**Extrahierter Text**
# Suche Dorschrogenrezept



## Leif-Jesper (17. Januar 2005)

Hallo,
wie die Überschrift schon sagt, suche ich ein Rezept für Dorschrogen.


----------



## Sylverpasi (17. Januar 2005)

*AW: Suche Dorschrogenrezept*

OhOh das gibt wieder Stress hier................. Viel Spaß Leif!!!!!


----------



## Leif-Jesper (17. Januar 2005)

*AW: Suche Dorschrogenrezept*

Wieso?


----------



## Sylverpasi (17. Januar 2005)

*AW: Suche Dorschrogenrezept*

Weil es viele Laichdorschangelgegner gibt. Ist ein heikles Thema hier. Und da jetzt die Laichdorschsaison angefangen hat würd ich meinen, dass hier wieder Stress aufkommt.

Schau mal hier


----------



## Honeyball (17. Januar 2005)

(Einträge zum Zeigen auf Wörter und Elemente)
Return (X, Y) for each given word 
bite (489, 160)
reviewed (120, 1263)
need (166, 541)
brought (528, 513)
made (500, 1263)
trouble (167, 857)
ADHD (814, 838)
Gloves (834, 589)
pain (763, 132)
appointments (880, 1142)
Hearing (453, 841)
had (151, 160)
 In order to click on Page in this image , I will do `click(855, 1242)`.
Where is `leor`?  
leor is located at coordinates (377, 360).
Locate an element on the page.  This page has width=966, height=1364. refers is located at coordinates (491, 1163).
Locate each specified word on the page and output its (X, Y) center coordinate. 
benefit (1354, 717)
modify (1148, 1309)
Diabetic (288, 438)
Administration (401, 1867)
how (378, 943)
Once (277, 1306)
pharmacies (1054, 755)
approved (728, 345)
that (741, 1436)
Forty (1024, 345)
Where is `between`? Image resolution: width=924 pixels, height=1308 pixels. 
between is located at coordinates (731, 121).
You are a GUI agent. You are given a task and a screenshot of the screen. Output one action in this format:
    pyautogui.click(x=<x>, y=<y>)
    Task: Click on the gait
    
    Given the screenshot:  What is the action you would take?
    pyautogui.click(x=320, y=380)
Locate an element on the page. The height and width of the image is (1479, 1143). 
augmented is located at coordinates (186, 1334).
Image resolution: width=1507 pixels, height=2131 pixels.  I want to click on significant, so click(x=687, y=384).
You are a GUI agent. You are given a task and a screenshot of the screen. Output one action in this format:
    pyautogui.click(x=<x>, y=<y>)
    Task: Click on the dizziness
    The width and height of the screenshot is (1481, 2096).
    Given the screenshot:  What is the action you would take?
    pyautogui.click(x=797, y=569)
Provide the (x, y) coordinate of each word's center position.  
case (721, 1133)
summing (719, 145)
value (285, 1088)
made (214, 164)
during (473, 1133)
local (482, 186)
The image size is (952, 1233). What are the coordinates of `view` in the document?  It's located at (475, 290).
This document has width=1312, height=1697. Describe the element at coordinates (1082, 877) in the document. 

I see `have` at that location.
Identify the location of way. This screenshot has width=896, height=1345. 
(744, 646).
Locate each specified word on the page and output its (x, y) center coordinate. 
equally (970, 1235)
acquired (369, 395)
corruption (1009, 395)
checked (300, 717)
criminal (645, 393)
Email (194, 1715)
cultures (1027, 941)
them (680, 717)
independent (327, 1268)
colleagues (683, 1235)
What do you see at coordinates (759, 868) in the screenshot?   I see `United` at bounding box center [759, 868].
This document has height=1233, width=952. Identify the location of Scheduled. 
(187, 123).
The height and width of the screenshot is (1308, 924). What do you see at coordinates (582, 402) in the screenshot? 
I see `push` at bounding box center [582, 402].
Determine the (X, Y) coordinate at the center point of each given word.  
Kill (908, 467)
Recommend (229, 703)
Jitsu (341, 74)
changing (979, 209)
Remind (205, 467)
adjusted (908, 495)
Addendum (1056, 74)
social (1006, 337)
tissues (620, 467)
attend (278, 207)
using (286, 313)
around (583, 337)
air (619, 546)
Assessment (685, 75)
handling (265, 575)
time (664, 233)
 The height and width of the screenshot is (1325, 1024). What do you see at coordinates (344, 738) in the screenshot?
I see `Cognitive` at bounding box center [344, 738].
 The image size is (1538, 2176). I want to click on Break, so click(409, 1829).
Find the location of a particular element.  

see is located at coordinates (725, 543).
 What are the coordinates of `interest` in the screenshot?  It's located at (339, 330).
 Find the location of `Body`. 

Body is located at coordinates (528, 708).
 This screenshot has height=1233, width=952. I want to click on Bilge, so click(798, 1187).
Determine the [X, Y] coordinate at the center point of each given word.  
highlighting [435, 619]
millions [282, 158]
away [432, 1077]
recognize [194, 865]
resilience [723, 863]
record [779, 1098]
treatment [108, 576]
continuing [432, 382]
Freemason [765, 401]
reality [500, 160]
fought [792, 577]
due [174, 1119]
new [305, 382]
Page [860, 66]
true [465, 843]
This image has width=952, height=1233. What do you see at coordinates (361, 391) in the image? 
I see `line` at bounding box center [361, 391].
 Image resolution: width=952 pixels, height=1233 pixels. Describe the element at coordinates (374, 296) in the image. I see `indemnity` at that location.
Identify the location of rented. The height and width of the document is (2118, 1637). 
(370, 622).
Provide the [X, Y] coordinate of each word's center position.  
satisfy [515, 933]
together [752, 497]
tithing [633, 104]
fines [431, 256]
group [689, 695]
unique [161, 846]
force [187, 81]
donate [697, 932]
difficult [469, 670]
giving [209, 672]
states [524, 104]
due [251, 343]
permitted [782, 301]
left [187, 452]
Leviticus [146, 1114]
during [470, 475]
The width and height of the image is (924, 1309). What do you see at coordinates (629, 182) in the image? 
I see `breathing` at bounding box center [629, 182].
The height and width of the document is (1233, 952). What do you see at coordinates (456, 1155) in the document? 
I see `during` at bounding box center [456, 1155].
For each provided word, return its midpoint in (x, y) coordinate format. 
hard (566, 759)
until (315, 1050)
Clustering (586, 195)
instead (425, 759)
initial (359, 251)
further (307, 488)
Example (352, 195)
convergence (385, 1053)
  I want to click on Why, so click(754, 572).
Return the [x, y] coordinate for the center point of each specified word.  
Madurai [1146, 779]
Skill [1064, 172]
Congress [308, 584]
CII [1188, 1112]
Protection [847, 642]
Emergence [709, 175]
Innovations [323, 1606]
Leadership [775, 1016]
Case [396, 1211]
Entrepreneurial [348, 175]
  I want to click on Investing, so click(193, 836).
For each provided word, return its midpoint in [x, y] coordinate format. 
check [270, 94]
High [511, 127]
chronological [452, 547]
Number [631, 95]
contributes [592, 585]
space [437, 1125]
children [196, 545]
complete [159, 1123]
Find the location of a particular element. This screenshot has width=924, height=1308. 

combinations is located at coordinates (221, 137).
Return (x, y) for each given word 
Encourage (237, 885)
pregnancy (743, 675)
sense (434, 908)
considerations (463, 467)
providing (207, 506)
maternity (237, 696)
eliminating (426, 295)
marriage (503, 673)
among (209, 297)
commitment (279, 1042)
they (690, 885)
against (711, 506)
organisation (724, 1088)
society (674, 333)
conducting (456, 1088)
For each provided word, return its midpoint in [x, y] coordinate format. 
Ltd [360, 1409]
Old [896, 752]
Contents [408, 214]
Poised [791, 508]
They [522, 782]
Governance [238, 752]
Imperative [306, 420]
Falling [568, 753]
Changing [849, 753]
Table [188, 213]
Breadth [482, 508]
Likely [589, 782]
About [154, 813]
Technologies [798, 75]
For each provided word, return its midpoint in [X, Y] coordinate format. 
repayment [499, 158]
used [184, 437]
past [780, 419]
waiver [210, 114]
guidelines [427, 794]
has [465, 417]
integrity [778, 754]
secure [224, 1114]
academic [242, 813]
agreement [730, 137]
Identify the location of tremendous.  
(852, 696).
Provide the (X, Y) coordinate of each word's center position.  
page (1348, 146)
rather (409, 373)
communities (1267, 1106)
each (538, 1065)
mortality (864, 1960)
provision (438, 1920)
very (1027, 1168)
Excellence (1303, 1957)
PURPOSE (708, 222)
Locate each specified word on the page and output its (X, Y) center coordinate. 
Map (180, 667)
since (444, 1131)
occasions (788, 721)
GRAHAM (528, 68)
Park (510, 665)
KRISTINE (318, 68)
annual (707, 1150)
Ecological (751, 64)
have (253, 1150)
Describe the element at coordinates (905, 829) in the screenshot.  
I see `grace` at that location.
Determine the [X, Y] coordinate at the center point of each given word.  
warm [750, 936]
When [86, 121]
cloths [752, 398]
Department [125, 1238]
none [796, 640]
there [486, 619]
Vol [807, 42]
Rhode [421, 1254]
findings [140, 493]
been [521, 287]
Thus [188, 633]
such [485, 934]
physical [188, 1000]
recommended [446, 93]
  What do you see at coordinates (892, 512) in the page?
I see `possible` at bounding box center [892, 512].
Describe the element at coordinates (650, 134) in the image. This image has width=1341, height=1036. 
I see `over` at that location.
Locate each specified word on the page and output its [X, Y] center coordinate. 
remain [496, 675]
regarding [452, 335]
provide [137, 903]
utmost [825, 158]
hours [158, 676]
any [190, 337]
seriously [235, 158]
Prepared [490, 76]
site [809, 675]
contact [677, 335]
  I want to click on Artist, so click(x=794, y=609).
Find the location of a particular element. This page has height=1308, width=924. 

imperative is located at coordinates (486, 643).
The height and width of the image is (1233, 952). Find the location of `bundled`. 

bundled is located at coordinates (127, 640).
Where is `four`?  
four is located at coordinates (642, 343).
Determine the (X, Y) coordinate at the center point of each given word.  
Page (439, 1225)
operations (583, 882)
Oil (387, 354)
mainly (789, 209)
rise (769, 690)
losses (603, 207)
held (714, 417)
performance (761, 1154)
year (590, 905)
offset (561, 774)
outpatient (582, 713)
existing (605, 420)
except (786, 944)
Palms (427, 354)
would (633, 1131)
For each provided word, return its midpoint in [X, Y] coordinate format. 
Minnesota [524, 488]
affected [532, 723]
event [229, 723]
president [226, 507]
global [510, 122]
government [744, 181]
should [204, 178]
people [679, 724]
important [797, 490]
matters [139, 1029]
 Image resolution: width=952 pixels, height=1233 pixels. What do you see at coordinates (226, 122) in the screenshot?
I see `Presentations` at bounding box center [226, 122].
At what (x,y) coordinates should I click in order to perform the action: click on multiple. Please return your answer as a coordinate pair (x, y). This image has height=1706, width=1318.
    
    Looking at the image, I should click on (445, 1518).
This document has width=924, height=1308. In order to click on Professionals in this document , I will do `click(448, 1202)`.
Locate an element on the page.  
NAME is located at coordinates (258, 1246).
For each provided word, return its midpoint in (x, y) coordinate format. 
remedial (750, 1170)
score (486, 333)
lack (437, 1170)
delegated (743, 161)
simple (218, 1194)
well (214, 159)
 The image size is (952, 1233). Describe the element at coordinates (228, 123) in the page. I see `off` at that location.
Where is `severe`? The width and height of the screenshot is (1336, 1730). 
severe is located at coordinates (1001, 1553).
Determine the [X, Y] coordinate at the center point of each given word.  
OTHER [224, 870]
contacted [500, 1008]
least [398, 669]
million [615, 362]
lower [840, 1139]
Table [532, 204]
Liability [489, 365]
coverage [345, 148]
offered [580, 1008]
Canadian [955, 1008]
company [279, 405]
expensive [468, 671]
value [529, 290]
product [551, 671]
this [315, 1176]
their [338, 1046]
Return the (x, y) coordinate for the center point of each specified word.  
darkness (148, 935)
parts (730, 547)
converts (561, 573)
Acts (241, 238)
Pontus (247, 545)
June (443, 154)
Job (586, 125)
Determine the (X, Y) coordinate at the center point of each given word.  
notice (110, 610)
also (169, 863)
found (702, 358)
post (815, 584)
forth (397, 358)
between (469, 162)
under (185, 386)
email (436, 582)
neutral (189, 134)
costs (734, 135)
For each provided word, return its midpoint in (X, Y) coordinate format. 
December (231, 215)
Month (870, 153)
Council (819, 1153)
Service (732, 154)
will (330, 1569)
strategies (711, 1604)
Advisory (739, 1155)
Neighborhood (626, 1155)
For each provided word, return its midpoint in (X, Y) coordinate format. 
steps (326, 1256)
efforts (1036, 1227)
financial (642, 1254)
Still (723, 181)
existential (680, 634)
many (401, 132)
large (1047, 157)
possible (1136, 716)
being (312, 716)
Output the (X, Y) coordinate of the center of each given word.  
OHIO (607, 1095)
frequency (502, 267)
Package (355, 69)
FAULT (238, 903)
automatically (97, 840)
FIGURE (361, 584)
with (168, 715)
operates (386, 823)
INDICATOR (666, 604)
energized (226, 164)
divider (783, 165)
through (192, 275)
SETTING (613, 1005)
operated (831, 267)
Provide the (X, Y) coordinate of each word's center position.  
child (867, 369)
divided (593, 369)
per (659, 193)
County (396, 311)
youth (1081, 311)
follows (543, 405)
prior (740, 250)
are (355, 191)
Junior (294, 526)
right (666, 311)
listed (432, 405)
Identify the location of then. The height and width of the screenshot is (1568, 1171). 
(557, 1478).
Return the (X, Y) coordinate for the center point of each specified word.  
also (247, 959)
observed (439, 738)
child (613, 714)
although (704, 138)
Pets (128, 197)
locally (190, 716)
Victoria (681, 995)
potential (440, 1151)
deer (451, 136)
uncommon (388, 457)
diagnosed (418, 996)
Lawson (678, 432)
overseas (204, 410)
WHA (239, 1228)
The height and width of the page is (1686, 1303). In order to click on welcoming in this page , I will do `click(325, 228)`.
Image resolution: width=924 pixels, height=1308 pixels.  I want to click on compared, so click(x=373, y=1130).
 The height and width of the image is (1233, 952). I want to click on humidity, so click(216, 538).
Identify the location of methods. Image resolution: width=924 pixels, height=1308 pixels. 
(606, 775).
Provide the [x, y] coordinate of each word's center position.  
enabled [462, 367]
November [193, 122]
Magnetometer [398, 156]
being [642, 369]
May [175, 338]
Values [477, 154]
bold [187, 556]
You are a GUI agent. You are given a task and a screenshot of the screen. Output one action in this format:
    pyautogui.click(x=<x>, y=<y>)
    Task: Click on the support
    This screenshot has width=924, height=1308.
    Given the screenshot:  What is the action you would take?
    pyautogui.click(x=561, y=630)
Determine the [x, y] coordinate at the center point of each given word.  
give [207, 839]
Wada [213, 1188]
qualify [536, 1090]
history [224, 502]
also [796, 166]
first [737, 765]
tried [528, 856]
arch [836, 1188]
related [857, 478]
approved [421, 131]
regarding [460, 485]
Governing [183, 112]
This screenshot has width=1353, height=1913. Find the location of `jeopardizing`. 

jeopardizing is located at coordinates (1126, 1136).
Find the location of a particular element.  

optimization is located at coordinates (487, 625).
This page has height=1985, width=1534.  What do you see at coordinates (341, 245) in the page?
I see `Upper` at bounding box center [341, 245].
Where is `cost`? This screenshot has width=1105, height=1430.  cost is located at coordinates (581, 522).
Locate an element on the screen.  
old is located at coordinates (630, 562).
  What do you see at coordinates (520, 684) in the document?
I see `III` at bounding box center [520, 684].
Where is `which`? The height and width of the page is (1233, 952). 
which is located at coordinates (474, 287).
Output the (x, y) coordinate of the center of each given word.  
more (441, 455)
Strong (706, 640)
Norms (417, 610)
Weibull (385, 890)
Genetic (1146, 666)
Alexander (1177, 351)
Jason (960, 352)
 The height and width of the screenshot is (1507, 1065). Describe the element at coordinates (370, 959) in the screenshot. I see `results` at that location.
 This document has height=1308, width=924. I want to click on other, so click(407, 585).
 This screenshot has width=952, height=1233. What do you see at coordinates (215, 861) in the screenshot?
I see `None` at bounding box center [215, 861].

**Aufgaben**
1. Gib einen Abschnitt aus dem Forenthread über Dorschrogen wortgetreu wieder: Beginne bei den Worten „Weil es viele“ und höre nach „Honeyball (17. Januar 2005)“ auf.
2. Führe den Forenthread über Dorschrogen im Anschluss an seine letzte Zeile fort.
Die Liste spielt hierfür keine Rolle.

**Lösungen**
1.
Weil es viele Laichdorschangelgegner gibt. Ist ein heikles Thema hier. Und da jetzt die Laichdorschsaison angefangen hat würd ich meinen, dass hier wieder Stress aufkommt.

Schau mal hier


----------



## Honeyball (17. Januar 2005)

2.
*AW: Suche Dorschrogenrezept*

Wieso Dennis, da gibt es doch überhaupt keine Diskussion sondern nur ein ganz einfaches und sehr schmackhaftes Rezept für Leif:

Lass den Laich dort, wo er hingehört.
Warte bis sich ein schöner Dorsch draus entwickelt hat.
Fang ihn Dir (aber bitte nicht, wenn er kurz vorm Ablaichen ist) und hau ihn in die Pfanne


----------



## FroDo (17. Januar 2005)

*AW: Suche Dorschrogenrezept*

Hallo Leif-Jesper,

schau mal in diesen thread hier. Dort gibt es Infos über geräucherten Dorschrogen. Mir schmeckt er so am besten.

@sylverpasi
Das Thema Laichdoschangeln sollte hier außen vor bleiben. Rogenansätze finden sich nämlich auch weit außerhalb der Laichzeit in den Dorschen und lassen sich gerade dann sinnvoll verwerten. Sich darüber Gedanken zu machen, zeugt von einer gesunden Einstellung beim Umgang mit dem Dorsch. Die von Leif Jesper angesprochenen Rezepte können m.E. bedenkenlos gepoastet werden.


----------



## Nauke (17. Januar 2005)

*AW: Suche Dorschrogenrezept*

Hallo Boardies,

mit nem Rezept kann ich Dir nicht dienen.

Möchte nur darum bitten daß hier die Laichdorschproblematik nicht wieder ausufert.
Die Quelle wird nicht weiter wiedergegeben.